Ancak zaten, Yahudiler bile,  ne kadar kendilerinde arta kalan bir kimlik olgusu ve bunun getidiği kısmi bir  özdeşleşme hissi olduğunu iddia etseler de yaşadıkları topluma yine de bizlerden çok daha yakın olan bu insanlar için kendilerini Israel'den ve Yahudilikten arındırmak kısmen de olsa daha kolay.

Böylece ben ne yaparsam yapayım, Israel'de yaşamayanları, bizden olmayanları, burada yaşananlara manen ve bedenen uzak kalmışları, bulundukları çevrenin ve şahsi deneyimlerinin, soludukları çevresel farklılıkların etkisiyle, yahudilere yabancı toplumların üzerlerinde yarattıkları baskı ve her bir taraftan beyinlerine ekilen anti propagandanın neticesiyle kafalarında oluşan karmakarışık bir fikir salatasının içinde soluk alan soluk verenler için yeterinden fazla enerji sarfetmemin herhangi bir sonuç getirmeyeceğini anladım.

Konfor alanından çıkmakta zorlanmalarını anlayabiliyorum.

Yabancıların arasında yaşayanlar  için yeterinden fazla enerji sarfetmemin herhangi bir sonuç getirmeyeceği açık.

Bir yıl önce, bizi bugünlere kadar bırakmamış toplumsal bir travmaya dönüşen, korkunç bir katliamla başlayan bu savaşı, arkamızda bırakmak şöyle dursun, İran'la olası bir düello için hazırolda beklediğimiz bu günlerde tüm enerjimi moralimi ve gücümü ailemi ve kendimi toparlamaya harcamam gerekiyor.

Kendi çocuğumun  bulunduğu korkuyu atabilmesi için devamlı mücadele verirken, bizi her an her yerde yakalayabilen sirenlerle kuzeyden, güneyden batıdan ve her taraftan bizi hedef alan  roketlere ve teröre karşı ayakta durabilmemiz için dua ederken, savaşın başında bize sözde destek veren Fransa'nın bir kez daha Yahudileri sırtından bıçakladığına şahitlik ediyoruz.
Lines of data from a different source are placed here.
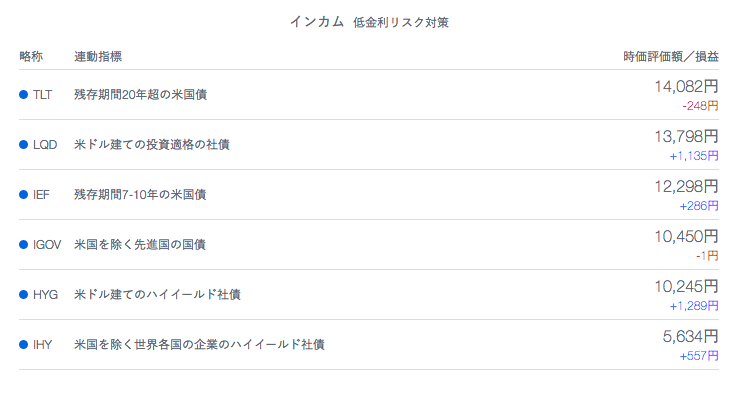Screen dimensions: 740x399
Task: Open the LQD ticker label
Action: pos(45,145)
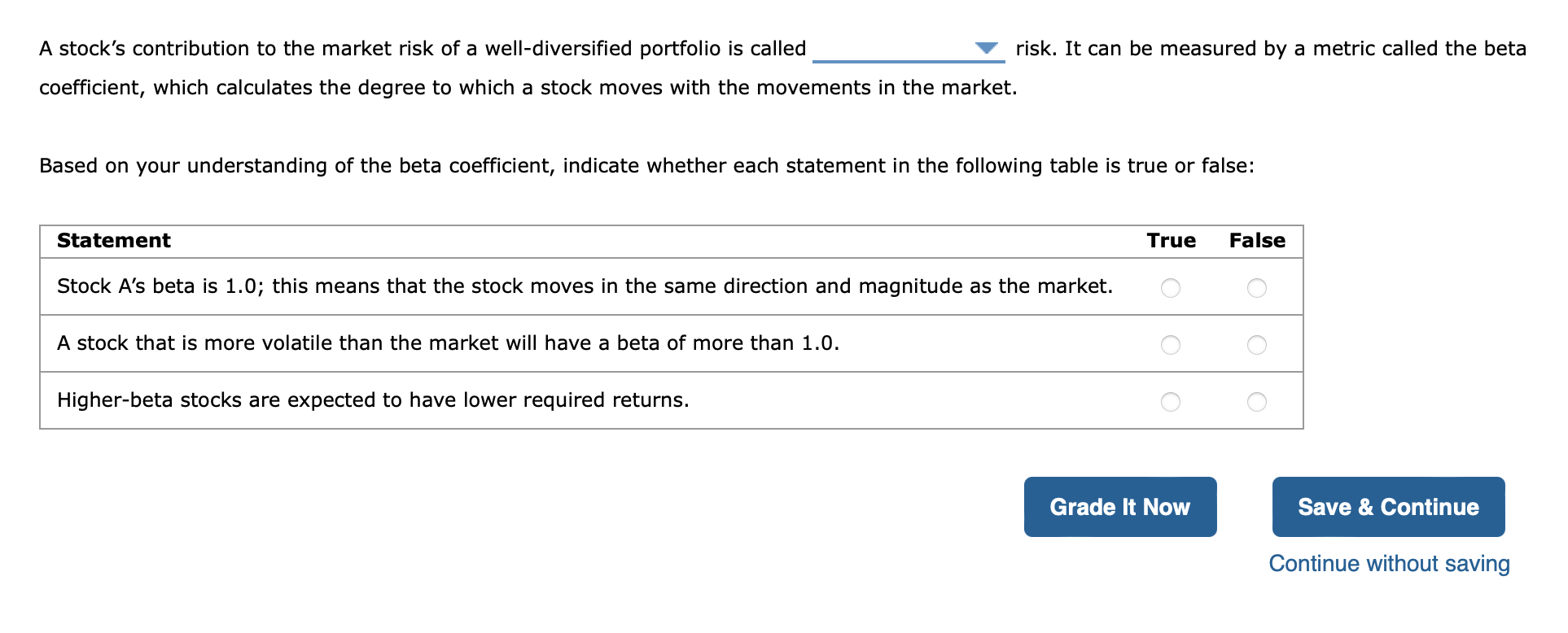This screenshot has height=633, width=1568.
Task: Click the 'Based on your understanding' instruction text
Action: tap(646, 166)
Demokrat Amerikan seçmeninin soykırım söylemlerini duymak zorunda kalıyoruz.

İki yüzlü dünya kendi pisliklerini örtpas ederken bir defa daha ( Yahudilerin yegane devletini )  Israel'i günah keçisi olarak seçtiklerini görüyoruz.

Ve herkese ve herşeye rağmen bizleri korumak adına kendi hayatlarını feda eden gençlerimizi her gün toprağa vermeye devam ediyoruz.